- From: Holger Knublauch <holger@topquadrant.com>
- Date: Fri, 3 Jun 2016 09:32:00 +1000
- To: "public-data-shapes-wg@w3.org" <public-data-shapes-wg@w3.org>
I believe we need to resolve ISSUE-41 before things like ISSUE-139. The
question of whether and how to allow paths has been ongoing for quite a
while, and there are good arguments both ways. On the one hand side,
paths are yet another feature that adds up to the cognitive, spec and
implementation burden. On the other hand side, such paths would expand
the use cases of SHACL Core and also may allow better code reuse (I say
this with the SPARQL hat on - a single path query would reduce the need
to have forward and backward queries).
If we are to support paths, my requirement is that we do not change the
current syntax, i.e. do not throw away sh:property and
sh:inverseProperty as currently specified. That would break the elegance
and predictability of SHACL as a declarative language, e.g. for form
building and static analysis. Instead, I suggest we support paths as a
separate syntactic construct only, and then only for paths that are
different from the simple paths.
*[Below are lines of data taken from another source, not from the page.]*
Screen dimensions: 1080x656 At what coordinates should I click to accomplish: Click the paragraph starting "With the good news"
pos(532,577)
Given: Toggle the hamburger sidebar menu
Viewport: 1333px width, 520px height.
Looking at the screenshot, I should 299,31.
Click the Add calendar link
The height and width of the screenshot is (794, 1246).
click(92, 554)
Users should always express their
property/inverseProperty constraints using the more specialized syntax.
Under these conditions, here is what I would support (possibly even as a
Core feature):
ex:MyShape
a sh:Shape ;
sh:pathConstraint [ # or better name...
sh:path [
sh:sequencePath [
sh:path1 [ sh:predicatePath rdf:type ] ;
sh:path2 [ sh:zeroOrMorePath [ sh:predicatePath
rdfs:subClassOf ] ]
]
] ;
sh:hasValue ex:MyClass ;
] .
which would check that the path rdf:type/(rdfs:subClassOf*) contains
ex:MyClass. We could support most of
https://www.w3.org/TR/sparql11-query/#pp-language and define a mapping
from our syntax to SPARQL 1.1 expressions. SPIN has something similar
(http://spinrdf.org/sp.html#sp-TriplePath)
The reason why I would support this is that it would help with the
definition of validators and other SPARQL queries that currently need to
be written in two directions (for sh:property and sh:inverseProperty).
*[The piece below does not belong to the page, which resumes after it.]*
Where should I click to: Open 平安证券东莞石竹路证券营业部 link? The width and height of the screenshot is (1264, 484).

For example, unless a sh:propertyValidator exists, the system would fall
back to sh:pathValidator, which uses a special variable $path as
placeholder for the actual property or path. So while we have additional
work to do in the spec and implementations, the overall cost for the end
user will be smaller. And while technically busy work, I don't think it
would be particularly difficult to specify the semantics, based on the
syntax mapping to SPARQL.
Arnaud, could this be put onto the agenda before we discuss ISSUE-139 again?